Excerpts from: Sir Charles Marston,
The New Knowledge about the O.T., (London, 1933)
Sir Charles Marston (1867-1946) The eldest son of John Marston (the founder of both the Sunbeam Cycle and Motor Car Companies), he entered into the family business in 1885 and was eventually put in charge of the Villiers Cycle Components Company in Villiers Street. This became the mainstay of Charles's business interests and its success enabled him to indulge in his many creative and charitable interests.

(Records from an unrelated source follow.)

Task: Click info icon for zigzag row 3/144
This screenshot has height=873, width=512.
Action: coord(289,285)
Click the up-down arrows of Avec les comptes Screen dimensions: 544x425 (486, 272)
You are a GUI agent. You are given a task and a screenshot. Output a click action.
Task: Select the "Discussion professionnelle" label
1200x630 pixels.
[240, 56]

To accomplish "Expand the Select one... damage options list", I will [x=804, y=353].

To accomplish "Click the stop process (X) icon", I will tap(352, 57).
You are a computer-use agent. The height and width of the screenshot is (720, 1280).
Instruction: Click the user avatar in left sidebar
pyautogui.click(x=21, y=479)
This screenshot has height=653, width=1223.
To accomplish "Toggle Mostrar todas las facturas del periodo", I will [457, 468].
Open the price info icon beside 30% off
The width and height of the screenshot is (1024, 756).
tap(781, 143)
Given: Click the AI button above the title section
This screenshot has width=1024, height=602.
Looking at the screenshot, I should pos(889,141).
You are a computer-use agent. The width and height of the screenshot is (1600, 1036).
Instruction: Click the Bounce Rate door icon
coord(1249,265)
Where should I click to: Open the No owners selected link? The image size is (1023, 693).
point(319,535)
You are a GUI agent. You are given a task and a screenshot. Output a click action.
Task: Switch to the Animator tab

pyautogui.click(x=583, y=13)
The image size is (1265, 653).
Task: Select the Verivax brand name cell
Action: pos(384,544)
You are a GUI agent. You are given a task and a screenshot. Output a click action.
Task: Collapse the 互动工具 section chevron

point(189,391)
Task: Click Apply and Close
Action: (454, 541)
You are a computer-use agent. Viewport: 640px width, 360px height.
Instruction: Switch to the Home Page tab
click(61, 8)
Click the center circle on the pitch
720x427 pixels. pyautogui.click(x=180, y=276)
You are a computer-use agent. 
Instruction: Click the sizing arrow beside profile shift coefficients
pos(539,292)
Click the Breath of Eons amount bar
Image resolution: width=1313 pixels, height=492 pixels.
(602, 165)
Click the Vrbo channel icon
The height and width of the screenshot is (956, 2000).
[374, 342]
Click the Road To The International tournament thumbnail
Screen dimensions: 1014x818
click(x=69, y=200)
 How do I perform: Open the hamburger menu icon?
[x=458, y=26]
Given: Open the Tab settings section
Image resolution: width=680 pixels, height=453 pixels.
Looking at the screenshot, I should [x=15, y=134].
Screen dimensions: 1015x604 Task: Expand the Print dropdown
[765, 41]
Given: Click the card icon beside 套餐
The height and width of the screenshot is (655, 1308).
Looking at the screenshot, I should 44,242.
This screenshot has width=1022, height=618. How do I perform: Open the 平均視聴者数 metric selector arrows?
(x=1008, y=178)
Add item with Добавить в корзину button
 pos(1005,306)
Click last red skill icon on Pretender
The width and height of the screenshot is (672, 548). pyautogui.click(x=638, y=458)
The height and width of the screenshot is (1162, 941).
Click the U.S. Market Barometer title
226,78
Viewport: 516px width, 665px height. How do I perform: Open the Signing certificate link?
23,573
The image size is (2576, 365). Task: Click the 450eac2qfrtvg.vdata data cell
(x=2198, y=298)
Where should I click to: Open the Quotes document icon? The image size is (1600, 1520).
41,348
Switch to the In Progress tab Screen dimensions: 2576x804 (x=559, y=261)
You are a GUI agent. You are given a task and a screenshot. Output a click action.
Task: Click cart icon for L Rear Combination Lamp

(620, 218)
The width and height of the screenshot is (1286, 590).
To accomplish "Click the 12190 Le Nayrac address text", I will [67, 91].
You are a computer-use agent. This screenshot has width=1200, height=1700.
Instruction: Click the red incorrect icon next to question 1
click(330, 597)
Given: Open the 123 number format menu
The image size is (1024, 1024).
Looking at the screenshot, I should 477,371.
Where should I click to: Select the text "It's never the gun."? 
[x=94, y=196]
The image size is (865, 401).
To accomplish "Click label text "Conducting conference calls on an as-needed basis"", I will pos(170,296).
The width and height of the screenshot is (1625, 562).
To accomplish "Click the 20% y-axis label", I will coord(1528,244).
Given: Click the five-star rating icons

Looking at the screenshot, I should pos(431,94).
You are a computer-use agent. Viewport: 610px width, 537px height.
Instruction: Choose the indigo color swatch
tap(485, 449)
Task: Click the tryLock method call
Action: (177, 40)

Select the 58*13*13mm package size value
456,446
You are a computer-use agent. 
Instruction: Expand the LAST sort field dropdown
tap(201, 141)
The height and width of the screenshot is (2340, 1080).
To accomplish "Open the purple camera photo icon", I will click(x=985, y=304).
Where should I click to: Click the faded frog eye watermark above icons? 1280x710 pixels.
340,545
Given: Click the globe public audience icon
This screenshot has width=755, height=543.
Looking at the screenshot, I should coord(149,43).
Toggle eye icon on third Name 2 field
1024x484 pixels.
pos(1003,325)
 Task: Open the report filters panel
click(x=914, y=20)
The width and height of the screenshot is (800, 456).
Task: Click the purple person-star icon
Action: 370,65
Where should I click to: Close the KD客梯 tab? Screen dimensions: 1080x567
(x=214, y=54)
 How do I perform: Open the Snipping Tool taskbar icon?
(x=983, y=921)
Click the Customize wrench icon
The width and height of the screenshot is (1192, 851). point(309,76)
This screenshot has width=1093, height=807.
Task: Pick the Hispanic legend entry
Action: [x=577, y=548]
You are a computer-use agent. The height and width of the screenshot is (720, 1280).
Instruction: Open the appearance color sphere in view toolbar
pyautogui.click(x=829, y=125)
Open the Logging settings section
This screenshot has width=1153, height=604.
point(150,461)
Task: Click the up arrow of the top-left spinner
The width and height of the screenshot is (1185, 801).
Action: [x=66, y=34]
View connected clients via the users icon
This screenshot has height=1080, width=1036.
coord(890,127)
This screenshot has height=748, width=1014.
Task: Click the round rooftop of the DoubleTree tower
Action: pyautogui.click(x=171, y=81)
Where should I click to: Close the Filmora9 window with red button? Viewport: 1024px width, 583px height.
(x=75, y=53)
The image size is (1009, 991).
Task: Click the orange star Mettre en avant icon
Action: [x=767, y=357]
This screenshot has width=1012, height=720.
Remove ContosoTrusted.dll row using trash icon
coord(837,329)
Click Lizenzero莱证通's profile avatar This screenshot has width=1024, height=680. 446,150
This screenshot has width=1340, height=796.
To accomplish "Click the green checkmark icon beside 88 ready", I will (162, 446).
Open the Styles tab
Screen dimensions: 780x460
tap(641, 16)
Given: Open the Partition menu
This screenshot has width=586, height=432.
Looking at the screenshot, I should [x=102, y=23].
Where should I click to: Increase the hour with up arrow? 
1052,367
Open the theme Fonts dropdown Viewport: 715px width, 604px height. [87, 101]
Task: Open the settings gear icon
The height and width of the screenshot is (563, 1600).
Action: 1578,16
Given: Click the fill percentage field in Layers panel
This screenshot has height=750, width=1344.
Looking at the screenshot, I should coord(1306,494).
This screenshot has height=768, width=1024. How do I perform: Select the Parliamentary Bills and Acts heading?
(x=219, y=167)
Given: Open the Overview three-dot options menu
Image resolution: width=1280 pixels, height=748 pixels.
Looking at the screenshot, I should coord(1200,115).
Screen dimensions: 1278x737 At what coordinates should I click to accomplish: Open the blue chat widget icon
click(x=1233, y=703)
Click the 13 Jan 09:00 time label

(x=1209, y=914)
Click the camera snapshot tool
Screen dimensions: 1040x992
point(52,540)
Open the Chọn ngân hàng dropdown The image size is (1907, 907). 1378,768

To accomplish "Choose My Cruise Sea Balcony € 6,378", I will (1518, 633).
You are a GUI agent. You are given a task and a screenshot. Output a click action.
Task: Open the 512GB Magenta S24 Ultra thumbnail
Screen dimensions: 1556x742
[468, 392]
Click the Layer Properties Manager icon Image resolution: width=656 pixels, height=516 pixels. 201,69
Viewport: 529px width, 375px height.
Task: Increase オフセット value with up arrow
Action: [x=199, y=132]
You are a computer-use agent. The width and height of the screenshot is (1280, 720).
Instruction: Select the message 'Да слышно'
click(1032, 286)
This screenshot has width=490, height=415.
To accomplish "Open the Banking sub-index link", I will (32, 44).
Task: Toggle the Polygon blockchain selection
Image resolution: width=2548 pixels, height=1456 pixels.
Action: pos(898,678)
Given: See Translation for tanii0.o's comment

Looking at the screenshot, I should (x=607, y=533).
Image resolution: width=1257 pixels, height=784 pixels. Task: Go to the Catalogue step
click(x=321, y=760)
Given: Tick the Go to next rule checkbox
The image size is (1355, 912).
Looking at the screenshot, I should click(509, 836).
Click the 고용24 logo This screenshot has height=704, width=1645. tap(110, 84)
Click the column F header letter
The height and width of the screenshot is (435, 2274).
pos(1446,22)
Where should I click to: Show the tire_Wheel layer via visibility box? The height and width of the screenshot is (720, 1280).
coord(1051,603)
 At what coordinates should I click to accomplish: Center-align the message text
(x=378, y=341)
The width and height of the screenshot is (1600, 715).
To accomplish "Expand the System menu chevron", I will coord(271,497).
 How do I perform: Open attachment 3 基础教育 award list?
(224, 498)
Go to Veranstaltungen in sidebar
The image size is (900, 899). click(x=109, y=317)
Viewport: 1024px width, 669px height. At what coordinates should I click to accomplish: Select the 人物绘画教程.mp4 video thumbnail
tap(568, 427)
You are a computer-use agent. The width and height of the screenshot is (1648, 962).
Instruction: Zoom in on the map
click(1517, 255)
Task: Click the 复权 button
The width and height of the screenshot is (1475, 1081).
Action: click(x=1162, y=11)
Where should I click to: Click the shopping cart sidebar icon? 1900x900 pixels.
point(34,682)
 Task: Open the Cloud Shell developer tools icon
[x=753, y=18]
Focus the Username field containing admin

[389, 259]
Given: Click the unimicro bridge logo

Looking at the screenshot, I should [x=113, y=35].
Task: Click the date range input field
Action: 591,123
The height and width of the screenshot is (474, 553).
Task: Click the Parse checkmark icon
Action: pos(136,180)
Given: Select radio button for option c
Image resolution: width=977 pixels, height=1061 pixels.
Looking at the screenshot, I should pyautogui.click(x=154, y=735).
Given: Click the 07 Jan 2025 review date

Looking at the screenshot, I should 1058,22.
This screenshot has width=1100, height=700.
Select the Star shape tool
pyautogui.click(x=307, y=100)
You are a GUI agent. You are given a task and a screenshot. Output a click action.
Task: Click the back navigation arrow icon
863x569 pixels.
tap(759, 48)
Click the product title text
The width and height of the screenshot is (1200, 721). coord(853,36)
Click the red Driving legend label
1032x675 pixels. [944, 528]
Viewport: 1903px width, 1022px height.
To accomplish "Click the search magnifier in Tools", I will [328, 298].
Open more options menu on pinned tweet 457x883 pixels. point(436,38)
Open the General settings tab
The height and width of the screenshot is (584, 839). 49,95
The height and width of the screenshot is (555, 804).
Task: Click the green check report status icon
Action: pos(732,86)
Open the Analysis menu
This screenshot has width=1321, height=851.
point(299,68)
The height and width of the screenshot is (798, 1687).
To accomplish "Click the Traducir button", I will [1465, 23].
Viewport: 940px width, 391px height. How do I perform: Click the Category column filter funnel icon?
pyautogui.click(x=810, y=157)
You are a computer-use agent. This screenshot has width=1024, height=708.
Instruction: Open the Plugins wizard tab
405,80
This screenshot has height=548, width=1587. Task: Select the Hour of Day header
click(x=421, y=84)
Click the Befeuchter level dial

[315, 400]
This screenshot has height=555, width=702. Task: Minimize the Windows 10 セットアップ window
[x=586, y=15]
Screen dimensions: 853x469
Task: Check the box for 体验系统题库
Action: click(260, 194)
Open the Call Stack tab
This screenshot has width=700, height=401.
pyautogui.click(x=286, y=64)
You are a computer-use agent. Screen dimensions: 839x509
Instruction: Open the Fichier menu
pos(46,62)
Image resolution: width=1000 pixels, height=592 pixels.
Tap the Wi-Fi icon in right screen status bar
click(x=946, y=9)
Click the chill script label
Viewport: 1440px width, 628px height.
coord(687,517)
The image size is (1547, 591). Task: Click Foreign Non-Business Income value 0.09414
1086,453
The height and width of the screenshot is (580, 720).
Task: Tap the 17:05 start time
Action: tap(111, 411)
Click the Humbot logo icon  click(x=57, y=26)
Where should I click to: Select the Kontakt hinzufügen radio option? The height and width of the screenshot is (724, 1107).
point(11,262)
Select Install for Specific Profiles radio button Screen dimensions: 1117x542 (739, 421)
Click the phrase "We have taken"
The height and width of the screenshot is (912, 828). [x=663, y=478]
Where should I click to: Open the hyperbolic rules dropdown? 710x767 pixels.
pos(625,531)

One remarkable and delightful anecdote regarding Sir Charles was his challenge to Biblical Critics to try their hand upon the Times (see Conclusion, below), to fairly demonstrate their seeming extraordinary powers at dismantling texts and identifying layers of editors etc. Of course no modern critic took up the challenge, in such a verifiable scientific experiment!
For archaeological details, a modern book on Biblical Archaeology would be better to consult. Yet although the discoveries Sir Charles discusses have since been superceded and expanded, his Introduction and Conclusion still stand the test of time quite well.
News Story, 1934:
"The fall of Jericho took place in 1400 B.C. In 1927 A.D. a stocky, bustling, bemonocled Englishman set a party of diggers to work on the site. He was Sir Charles Marston, 66, Justice of Peace, officer in the Order of St. John of Jerusalem, fellow of the Society of Antiquarians, maker of Sunbeam automobiles and bicycles. A member of the House of Laity of the Church of England Assembly, Sir Charles is a hearty believer in the Holy Bible.
Since 1925 he has spent a fortune on archaeological expeditions in Palestine, Mesopotamia, Egypt and Syria, to bolster up Biblical lore which in the past 150 years has been assailed by "Higher Criticism" — comparison of ancient texts and detective work on internal evidence. Last month Sir Charles published an account of his work: New Bible Evidence.* The potsherds, cuneiform tablets, scarabs, bricks, cartouches, scraps of foodstuffs and cloth brought to light by his diggers convinced him that:
The Higher Critics are wrong in alleging that the Bible is based on oral tradition current in the Eighth and Ninth Centuries B.C. Sir Charles's discoveries show that alphabetical writings in archaic Hebrew, some paralleling Biblical passages, were set down in 1400 B.C., in the time of Moses.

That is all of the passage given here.